═══ Records for this task ═══

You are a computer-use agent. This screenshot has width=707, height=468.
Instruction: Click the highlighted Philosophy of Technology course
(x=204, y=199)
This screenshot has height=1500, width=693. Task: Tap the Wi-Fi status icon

═══
═══ Records for this task ═══

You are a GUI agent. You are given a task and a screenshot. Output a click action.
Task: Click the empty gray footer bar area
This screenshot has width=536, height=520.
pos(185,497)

═══

◆ **To be done**:
Write out the records again word for word, starting at the line that contains "You are a computer-use" and ending after the line that contains "This screenshot has height=1500, width=693.".

◆ **Task result**:
You are a computer-use agent. This screenshot has width=707, height=468.
Instruction: Click the highlighted Philosophy of Technology course
(x=204, y=199)
This screenshot has height=1500, width=693. Task: Tap the Wi-Fi status icon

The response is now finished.